• WHAT TO WORK ON
Pull each line containing "pixels" from the data.

Items from a dataset
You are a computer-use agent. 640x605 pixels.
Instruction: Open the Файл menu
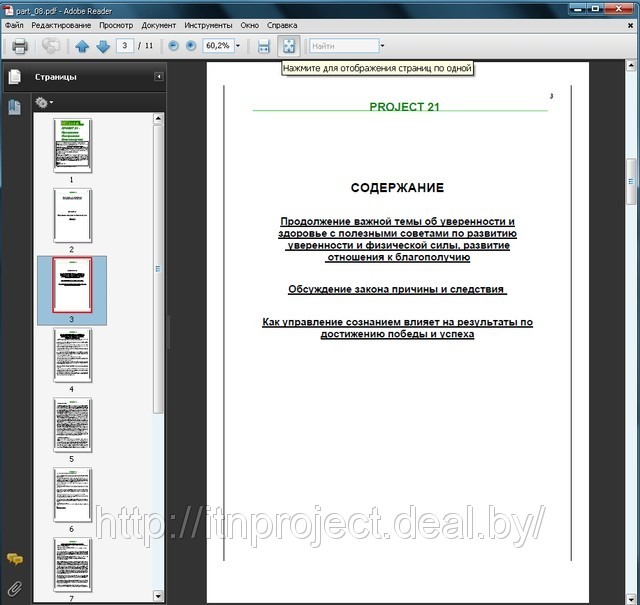[14, 24]
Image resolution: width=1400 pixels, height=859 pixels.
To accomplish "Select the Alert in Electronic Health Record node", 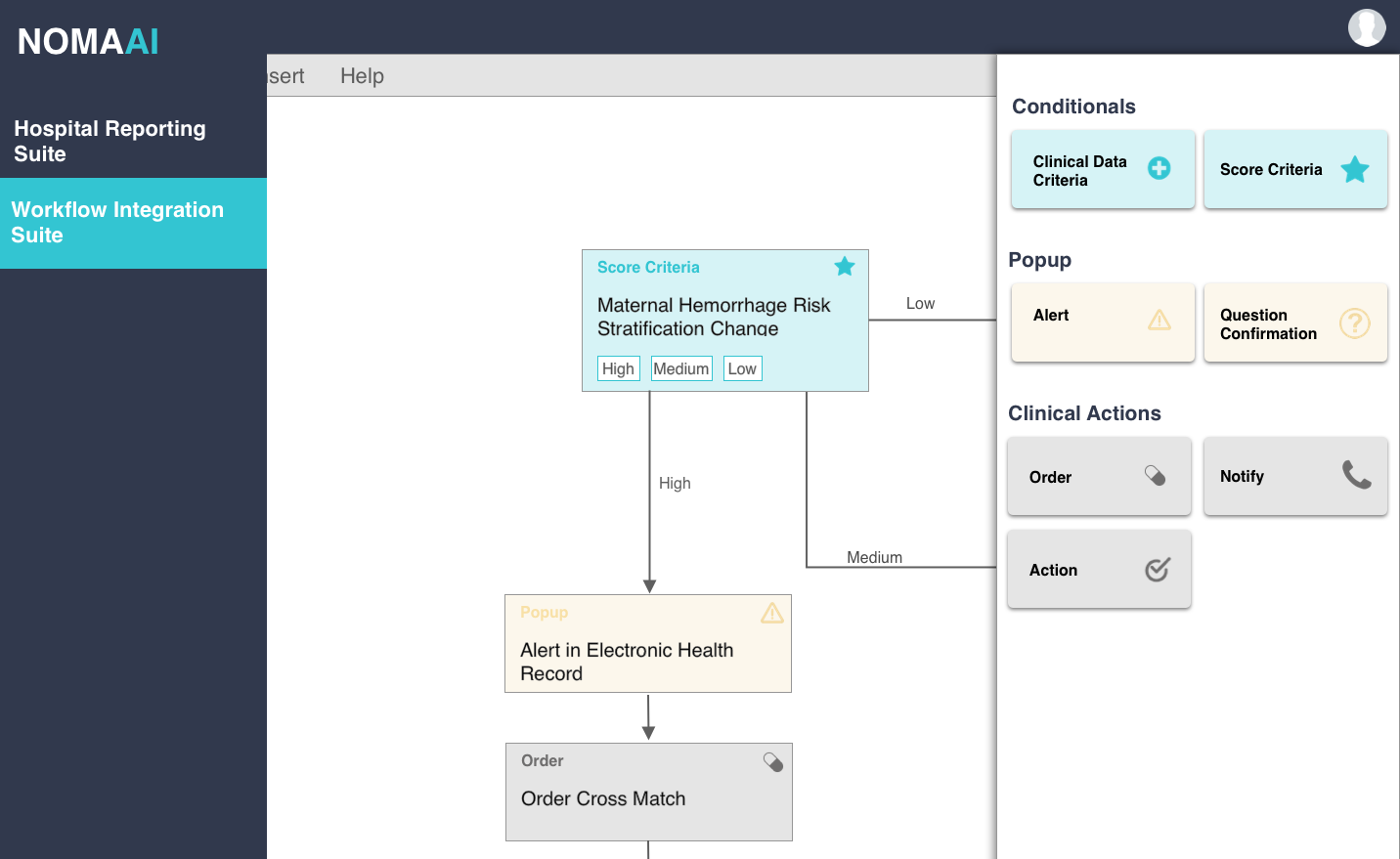I will pyautogui.click(x=627, y=662).
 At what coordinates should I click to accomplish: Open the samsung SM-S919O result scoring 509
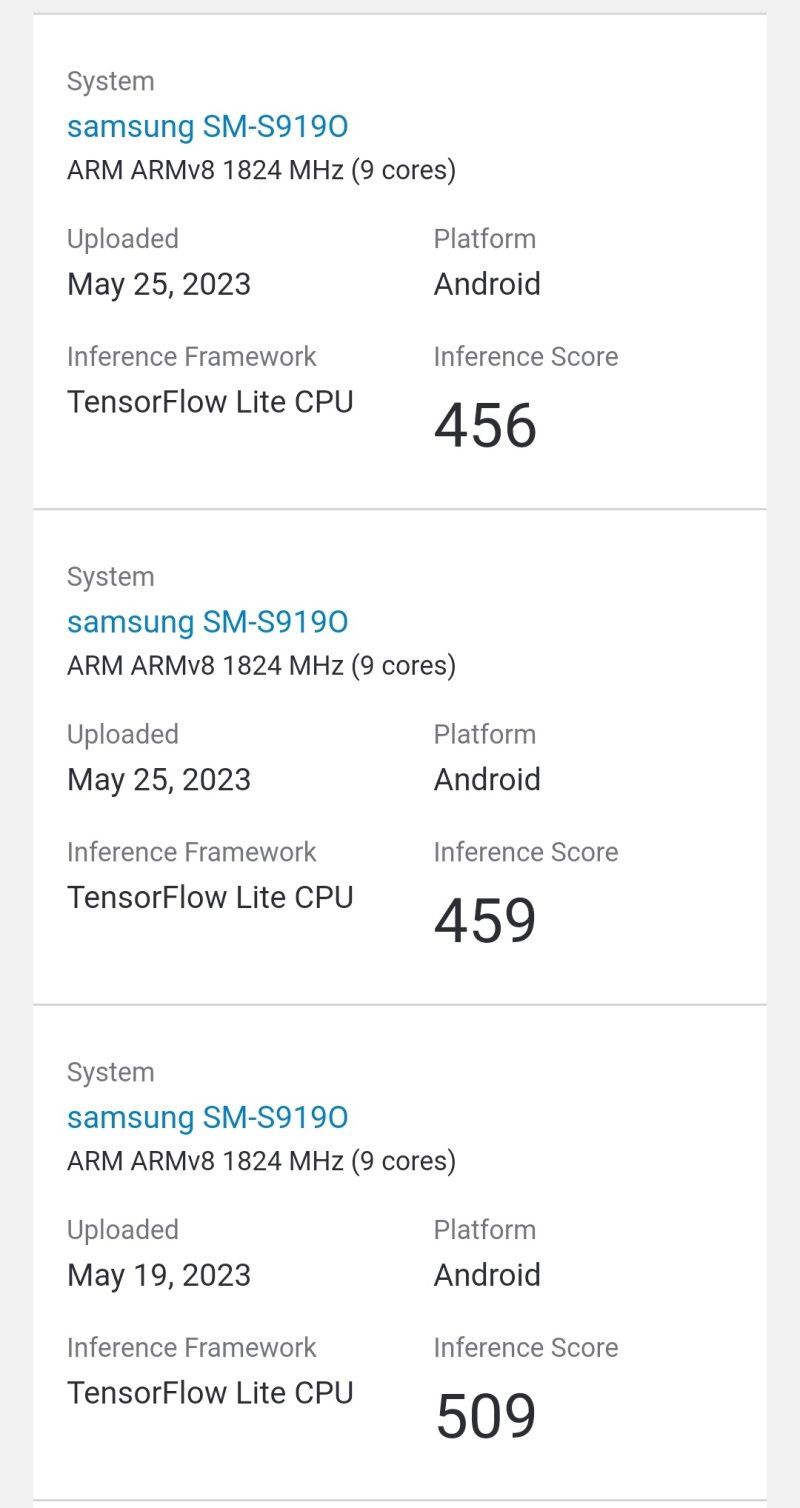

• EXERCISE RESPONSE
You are a computer-use agent. 640x605 pixels.
Image resolution: width=1400 pixels, height=859 pixels.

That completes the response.